[Entries for locating text and elements]
_ _ _ _

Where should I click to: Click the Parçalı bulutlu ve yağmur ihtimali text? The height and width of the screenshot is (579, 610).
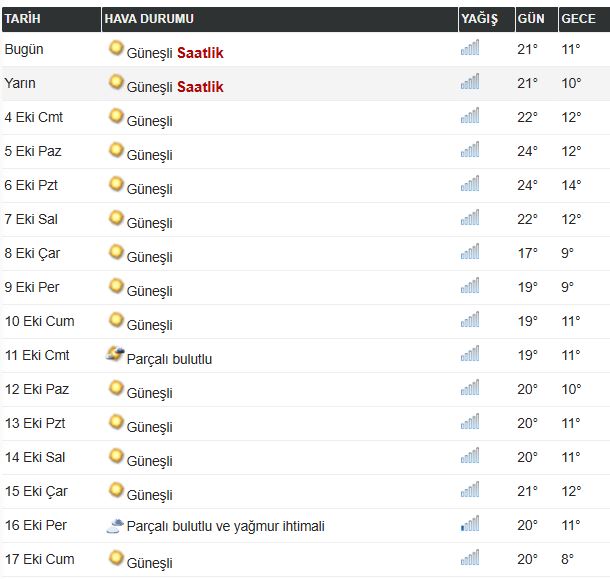tap(225, 526)
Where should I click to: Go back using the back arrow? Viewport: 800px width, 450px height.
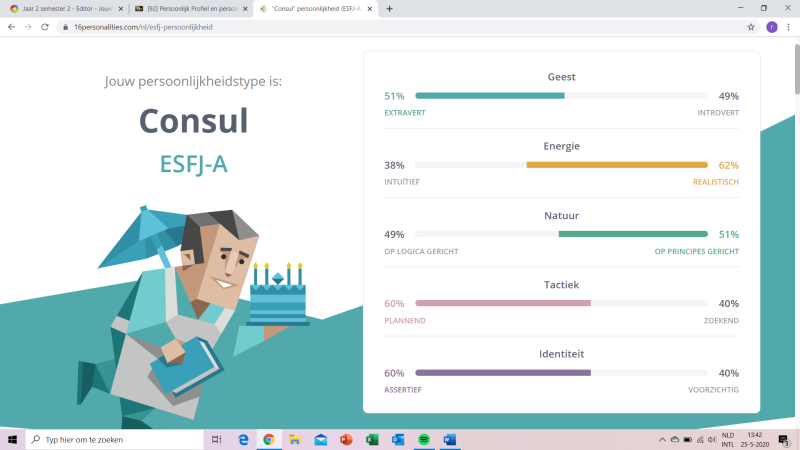point(11,27)
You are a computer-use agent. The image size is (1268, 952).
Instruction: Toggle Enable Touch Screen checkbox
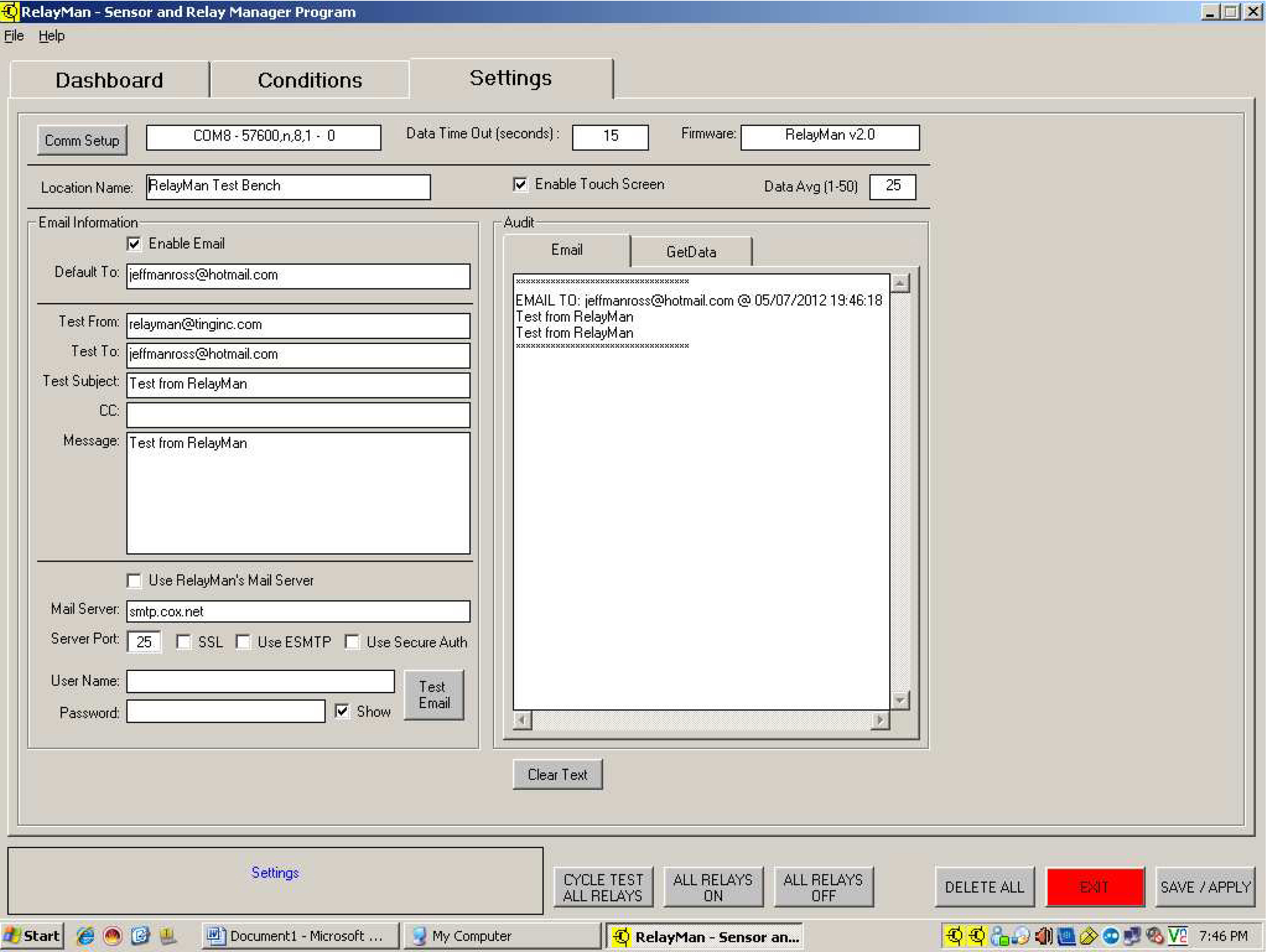[x=520, y=184]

_ _ _ _

Stated task>
Can you output everything in the listing from the line containing "You are a computer-use" down to the end of the listing as a two-column CSV with the headers "instruction" and "location"? Put one row per entry, with each value in its own quoted field and line breaks replaced by spaces, and leave the pictures out.

Full answer>
instruction,location
"You are a computer-use agent. The image size is (1268, 952). Instruction: Toggle Enable Touch Screen checkbox","[x=520, y=184]"